### The records
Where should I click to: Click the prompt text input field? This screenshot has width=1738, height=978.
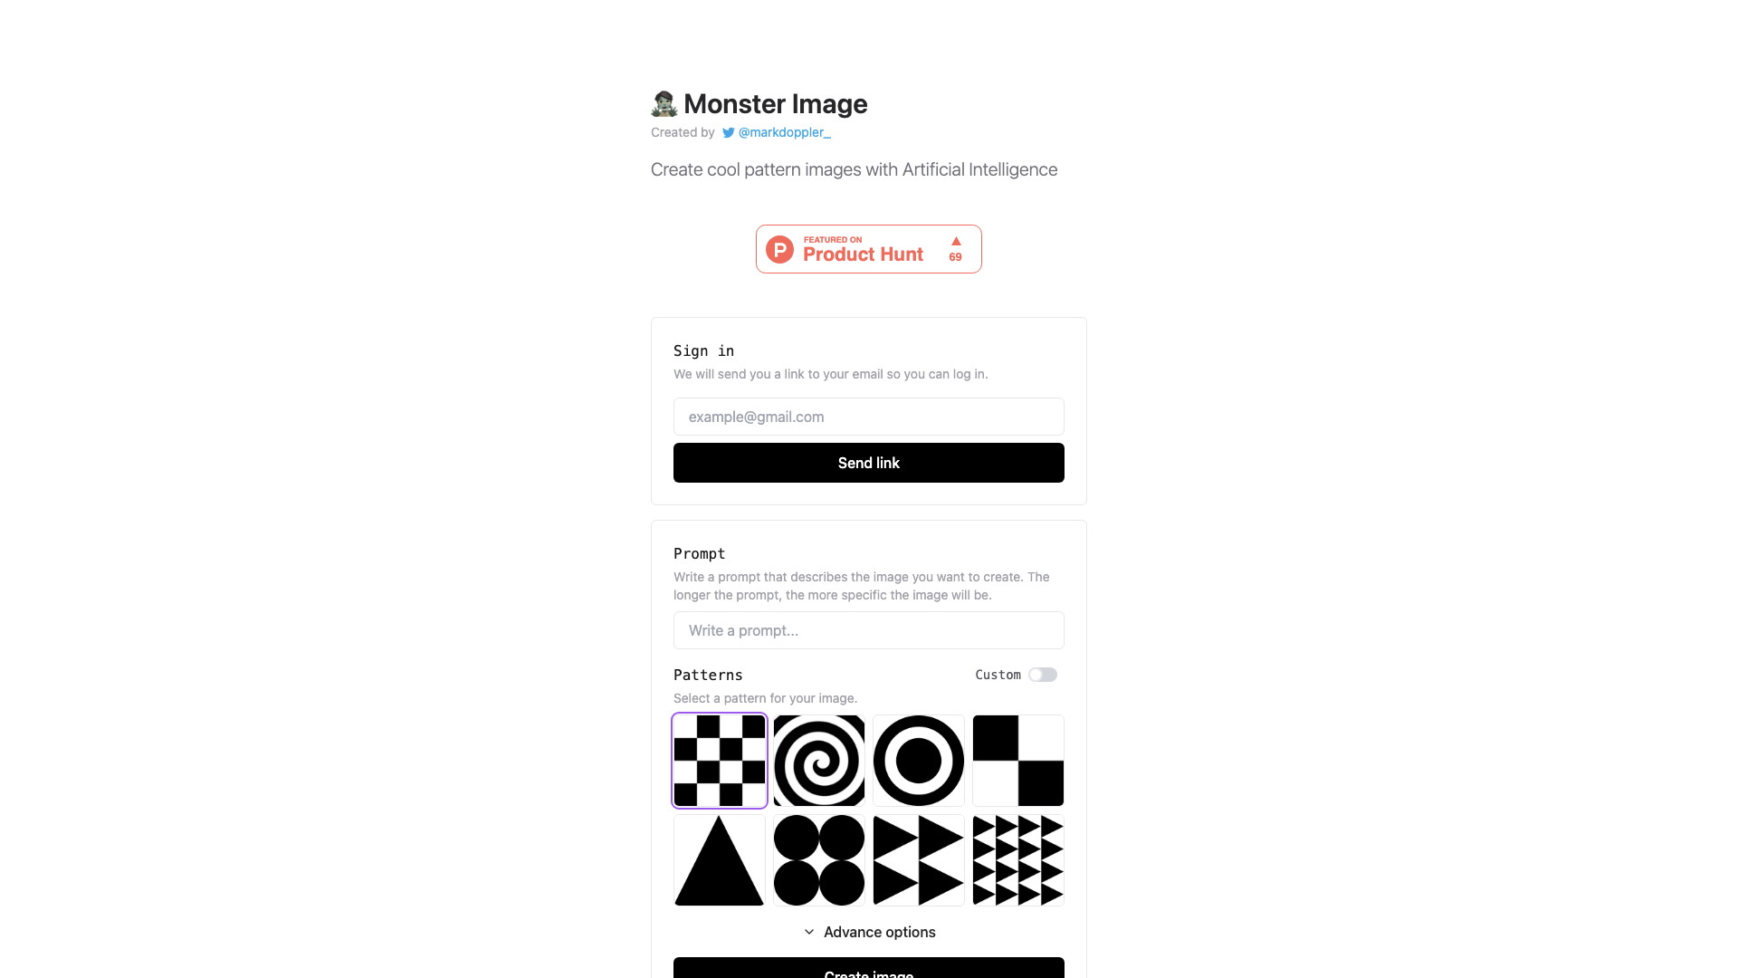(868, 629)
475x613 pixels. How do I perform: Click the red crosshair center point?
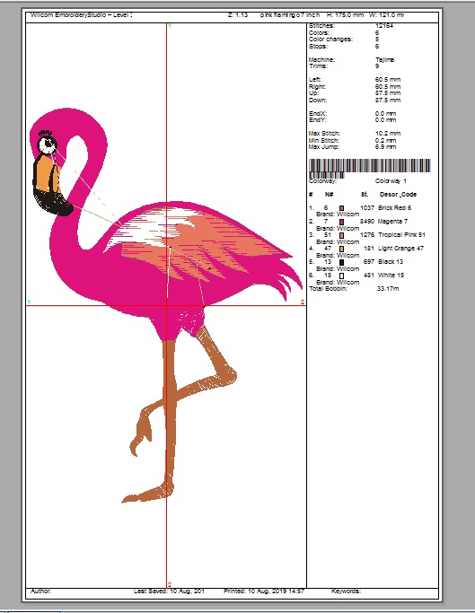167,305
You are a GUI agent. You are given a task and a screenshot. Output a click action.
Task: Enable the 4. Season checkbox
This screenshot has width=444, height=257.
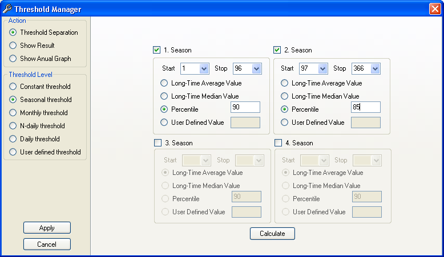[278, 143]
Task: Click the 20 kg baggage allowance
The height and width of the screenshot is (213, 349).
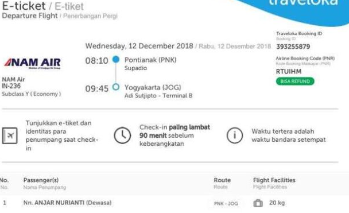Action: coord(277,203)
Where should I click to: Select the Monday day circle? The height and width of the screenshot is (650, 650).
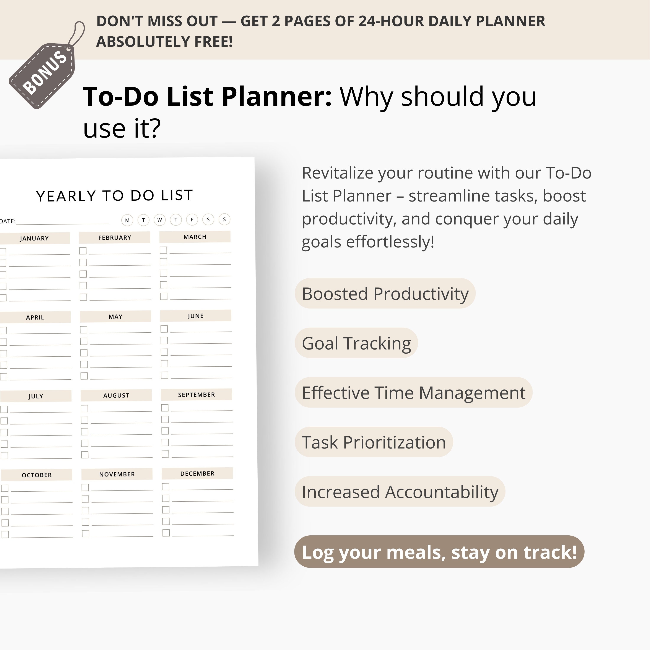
######
### Exercise description
Give every line above again exactly, omitting whatever pictures appear.

### Completed exercise
Where should I click to: Click the prompt text input field? This screenshot has width=1738, height=978.
(868, 629)
475x613 pixels. How do I perform: Click the red crosshair center point?
167,305
You are a GUI agent. You are given a task and a screenshot. Output a click action.
Task: Enable the 4. Season checkbox
This screenshot has width=444, height=257.
[278, 143]
Task: Click the 20 kg baggage allowance
The height and width of the screenshot is (213, 349).
Action: coord(277,203)
Where should I click to: Select the Monday day circle? The height and width of the screenshot is (650, 650).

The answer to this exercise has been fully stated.